_INSTRUCTIONS TO FOLLOW_
Copy the rows from the line containing "1024x613 pixels. How" through the end of the rows, both ends included, substituting "Screen size" for every "Screen dimensions" and leaving all else unchanged.

Rows for finding displayed items:
+===+
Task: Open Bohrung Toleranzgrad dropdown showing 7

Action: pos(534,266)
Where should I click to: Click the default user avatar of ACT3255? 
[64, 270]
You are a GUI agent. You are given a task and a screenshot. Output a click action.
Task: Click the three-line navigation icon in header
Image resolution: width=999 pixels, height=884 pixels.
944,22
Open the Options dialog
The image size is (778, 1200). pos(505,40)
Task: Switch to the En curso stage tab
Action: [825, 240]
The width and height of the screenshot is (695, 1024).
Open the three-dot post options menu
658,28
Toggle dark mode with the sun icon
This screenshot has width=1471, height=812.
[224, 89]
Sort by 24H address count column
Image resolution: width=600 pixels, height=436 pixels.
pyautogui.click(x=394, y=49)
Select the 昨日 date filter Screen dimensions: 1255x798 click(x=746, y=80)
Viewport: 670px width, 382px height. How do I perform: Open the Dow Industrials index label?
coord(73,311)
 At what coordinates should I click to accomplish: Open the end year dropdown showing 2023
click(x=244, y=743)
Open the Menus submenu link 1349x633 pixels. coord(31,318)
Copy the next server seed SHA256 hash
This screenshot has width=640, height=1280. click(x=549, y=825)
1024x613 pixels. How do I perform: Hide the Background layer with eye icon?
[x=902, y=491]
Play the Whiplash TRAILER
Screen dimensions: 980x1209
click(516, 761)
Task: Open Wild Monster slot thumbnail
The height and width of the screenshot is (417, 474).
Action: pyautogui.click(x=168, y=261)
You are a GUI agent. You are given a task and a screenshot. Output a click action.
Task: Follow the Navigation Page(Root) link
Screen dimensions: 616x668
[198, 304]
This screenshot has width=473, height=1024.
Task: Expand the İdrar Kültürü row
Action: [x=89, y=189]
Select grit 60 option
+===+
_TASK OUTPUT_
1024x613 pixels. How do I perform: Hide the Background layer with eye icon?
[x=902, y=491]
Play the Whiplash TRAILER
Screen size: 980x1209
click(516, 761)
Task: Open Wild Monster slot thumbnail
The height and width of the screenshot is (417, 474).
Action: pyautogui.click(x=168, y=261)
You are a GUI agent. You are given a task and a screenshot. Output a click action.
Task: Follow the Navigation Page(Root) link
Screen size: 616x668
[198, 304]
This screenshot has width=473, height=1024.
Task: Expand the İdrar Kültürü row
Action: [x=89, y=189]
Select grit 60 option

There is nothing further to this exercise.